I promised him I’d look into it, which I did. I stuck my head through the gate in the wall that separates our front garden from the street. As I expected, an old lady with her stockings falling down was inching up the street, carrying a string bag with some fruit in it. My dog was sprawled in the sun in the apron of my neighbors garage. A couple of chickens were lethargically pecking in the yard of Thomas. (Toh-mahs, we say. I used that weird word order “in the yard of Toh-mahs” to avoid the hissing sound of Thomas’s, not because I now speak English as if Spanish were my first language. Although I can’t lie, I do that, especially when talking to Mexicans. For no reason at all, I’ll catch myself saying something like “The juice, can it be that you will put him on the table?”, in the hope that speaking gibberish is somehow closer to Spanish than regular grammatical English) A trio of hummingbirds droned at the orange honeysuckle vine that crawled over and through his fence. The fence of Thomas.
At the bottom of our street, the lake glittered, and at the top, the mountains drifted gold and craggy. I noticed a gringo, easily identified as a visitor, getting what he thought was an art shot of the somnolent beauty of a Mexican village street. When he looked at it later, he would wonder why he had taken a picture of a trashy vacant lot full of broken glass and weeds. It happens all the time. I went back to the phone.
“Um, not too much in the way of violence, Hugh”, I said. “I think it’s probably still pretty safe to come. If you don’t get murdered in the cab on the way to the Houston Airport, I mean.”

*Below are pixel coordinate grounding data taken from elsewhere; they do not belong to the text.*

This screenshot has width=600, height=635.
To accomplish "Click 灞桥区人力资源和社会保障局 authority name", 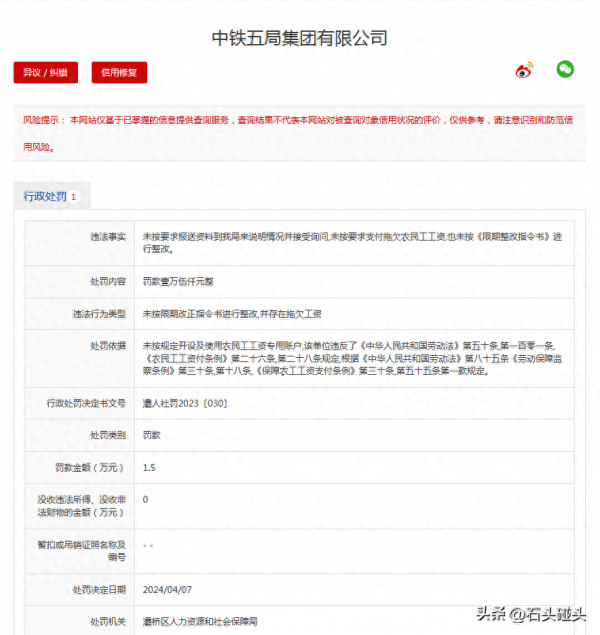I will click(200, 621).
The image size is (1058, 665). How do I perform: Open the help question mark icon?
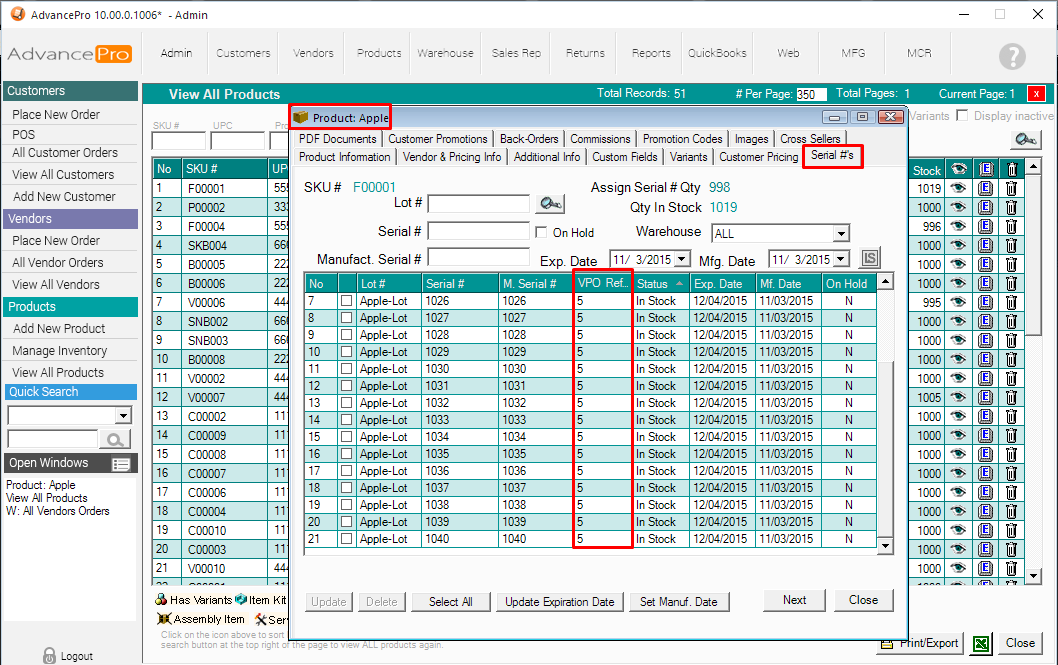click(1012, 56)
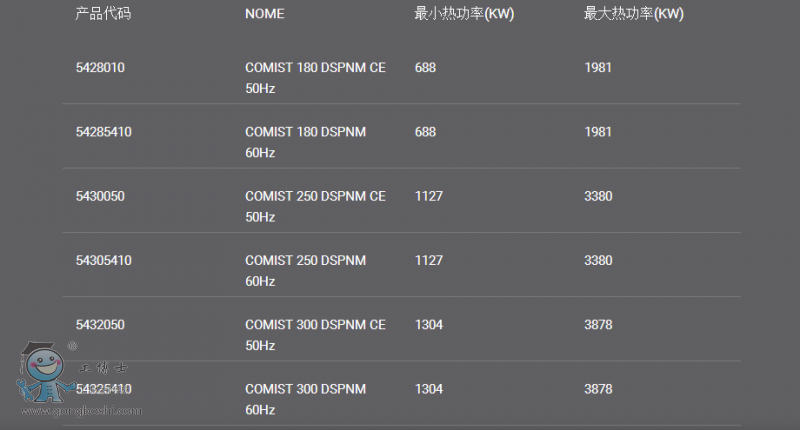Select COMIST 250 DSPNM 60Hz name
The image size is (800, 430).
click(306, 270)

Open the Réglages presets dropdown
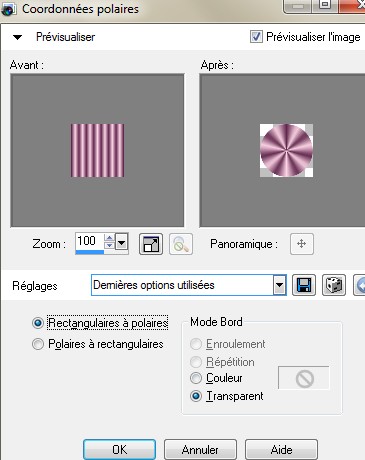(279, 285)
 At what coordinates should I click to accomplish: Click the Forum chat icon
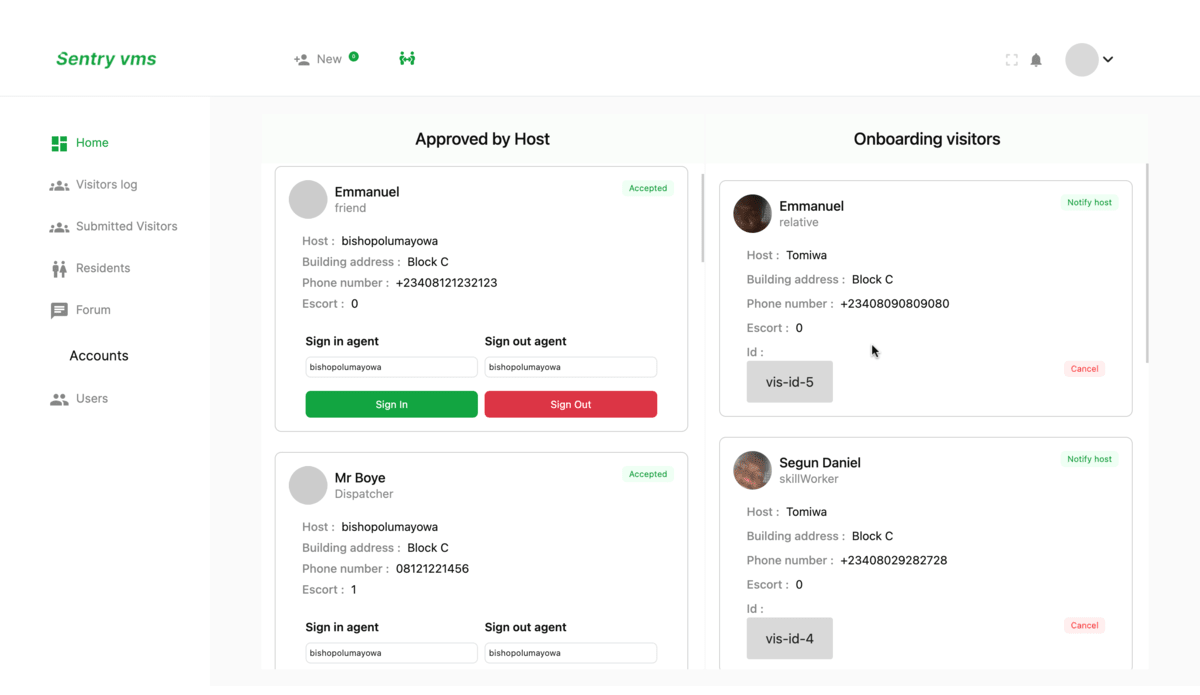tap(59, 310)
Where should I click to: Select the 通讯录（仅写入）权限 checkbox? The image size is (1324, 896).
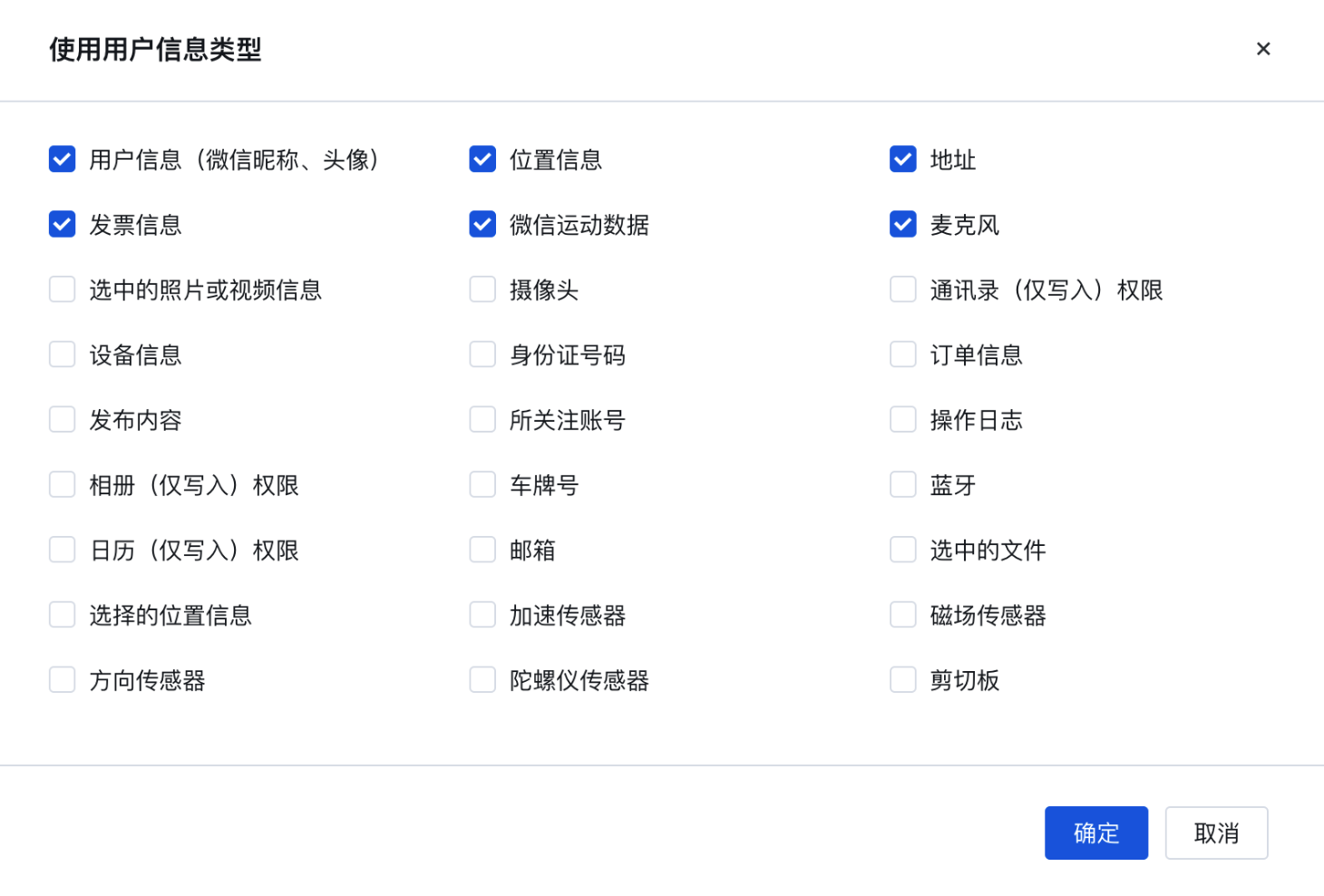903,289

When the time came, I went backstage where the volunteer players- mature cupcakes who were delighted with the opportunity to cavort around the stage in racy chorus girl outfits while singing “It’s Too Darn Hot” –were waiting to go on. The stage manager pushed through hissing into her headset, “Goddamit, I don’t want those little brats sprawling all over the furniture,” referring to the adorable adolescent prop girls who were dressed as court jesters and who were prevented by the act of respiration from remaining still enough between acts to satisfy her. Violet and I got into position to change the lead from her opening act cocktail dress into the full Smithsonian quality Elizabethan regalia she wears in Act 2. On stage, a Mexicana with a voice like a bell sang “Hanohther Hoapnin’, Hanohther Cho!”
My friend Violet and I often work together on these shows, although her commitment to the theatre runs deeper than mine. She’s been involved with it since it was just a scratchy blanket slung over a clothesline at the Chula Vista golf club. There is a rumor that “Steel Magnolias” will be staged again, as the ten year period between reprising shows is about to expire for the second time. If so, Violet has a fair shot at playing all three generations of female leads.

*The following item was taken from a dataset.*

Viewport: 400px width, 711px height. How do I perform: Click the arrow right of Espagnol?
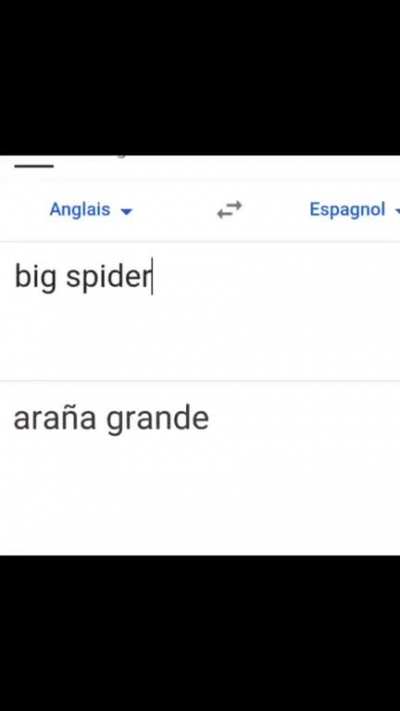[397, 211]
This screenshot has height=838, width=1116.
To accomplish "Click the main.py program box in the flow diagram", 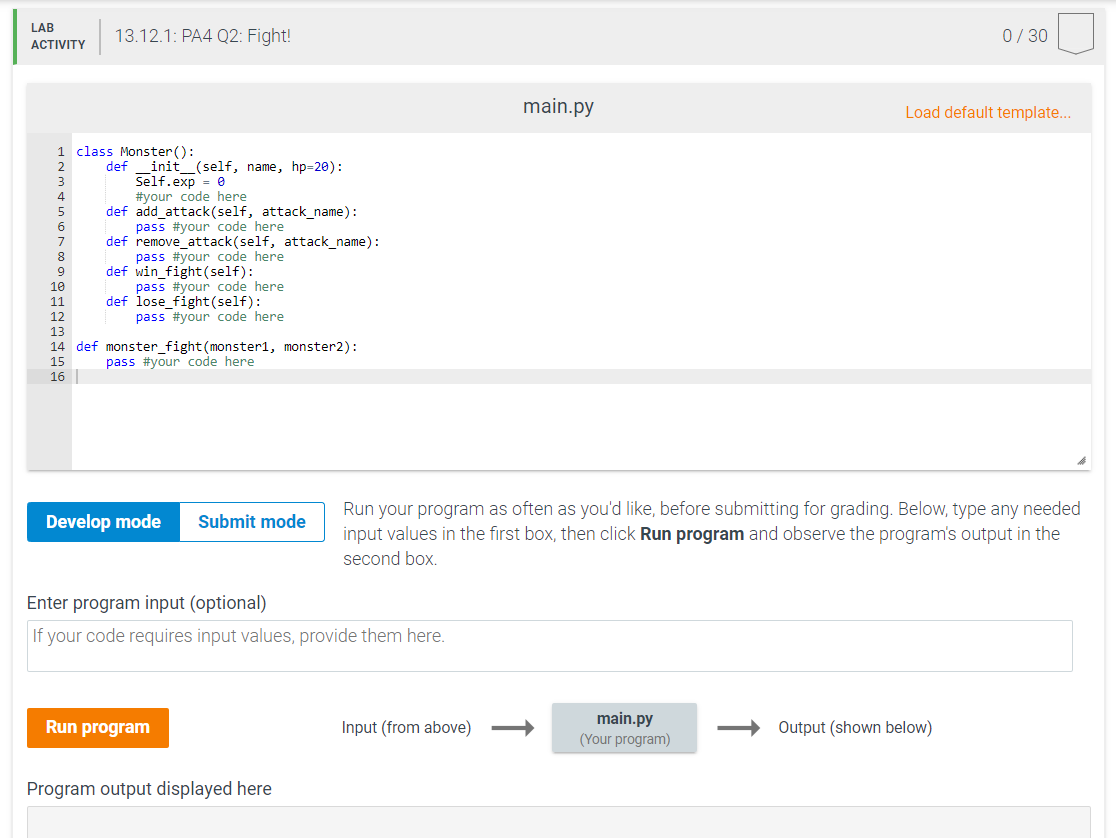I will [624, 727].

I fell under Violet’s spell in my early days in Mexico, when I met her at an open house. She has waist length red hair which she successfully anchors into messy updos by stabbing it with any random office supplies or kitchen utensils that happen to be around, and she wears raffish whorehouse outfits of eyelet and denim with cowboy boots, over which her concha belts , seed bracelets, turquoise, silver, coral and fetish necklaces rattle like marbles spilling on a tile floor. I overheard her suggest in her syrupy drawl that the house would have a better chance of selling if the closets didn’t smell like “twelve mahls of beat up ol’ wolf pussy”, a phrase that so impressed me I’ve been following her around ever since. She is a bit of an iconoclast, and her contempt for tourists, smokers, fat people, dumb people, Mexicans, homos, drunks, old people, Canadians, and other realtors has lent a puzzling mythical quality to her success as a real estate agent. My fascination with her is the reason I’ve ended up with some expertise in the goings on backstage of our community theatre.
She and I talk about the sudden spike in perceived violence here in Mexico, why the coverage up North has increased so much. It’s hard to know how to respond to clients who are freaking out about the news stories they see. When Bruno and I moved into our townhouse in the most banal suburb in Northern Virginia, practically the first thing that happened was some crazy Indian cab driver cut his wife into pieces and put them into a suitcase which was later found in the Food Lion dumpster. In the space of five years we endured 9/11 and the Beltway Sniper, and when my daughter went to Virginia Tech, she had to cope with the massacre of her classmates in her freshman year, a tragedy that makes narco gangs killing each other seem refreshingly symmetrical.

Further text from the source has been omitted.